* What to do *
In this exercise, write out the data word for word and leave every image out.

--- START ---

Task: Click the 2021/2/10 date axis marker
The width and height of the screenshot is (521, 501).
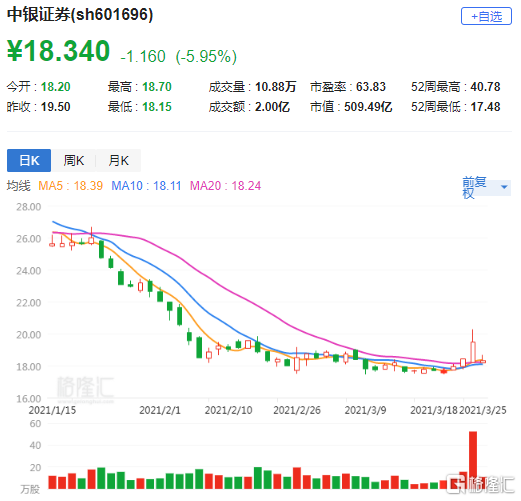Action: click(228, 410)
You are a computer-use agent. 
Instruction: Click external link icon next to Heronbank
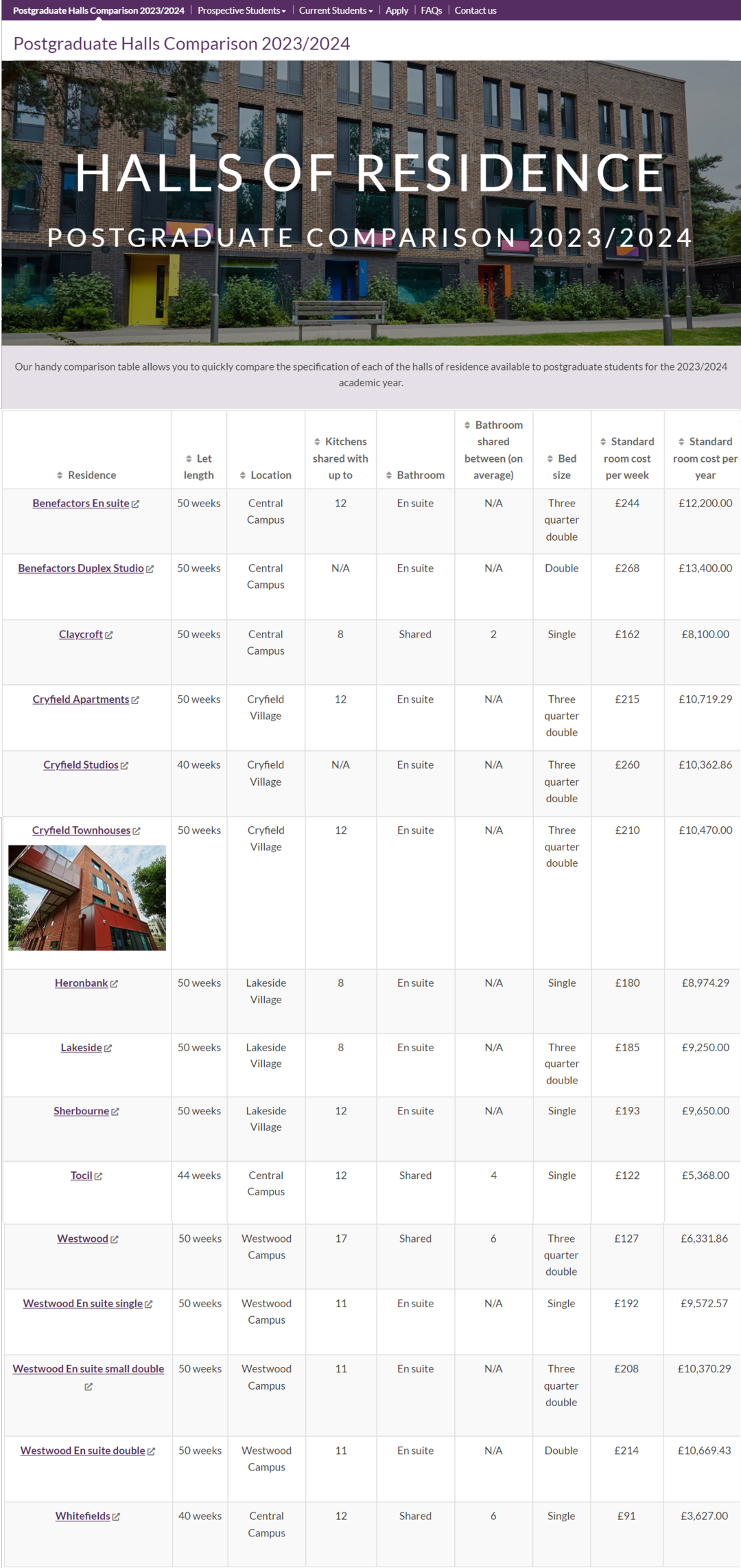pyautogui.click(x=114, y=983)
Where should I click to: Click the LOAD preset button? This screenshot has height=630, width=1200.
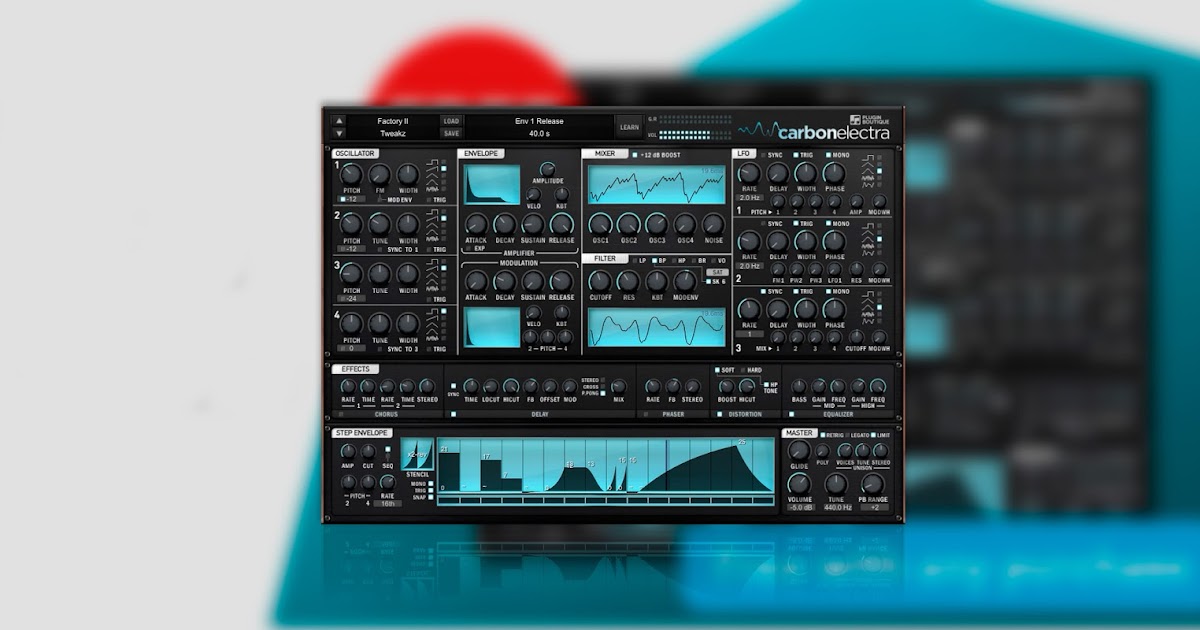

--- END ---

* Written solution *
Task: Click the 2021/2/10 date axis marker
The width and height of the screenshot is (521, 501).
Action: click(228, 410)
You are a computer-use agent. 
Instruction: Click external link icon next to Heronbank
pyautogui.click(x=114, y=983)
Where should I click to: Click the LOAD preset button? This screenshot has height=630, width=1200.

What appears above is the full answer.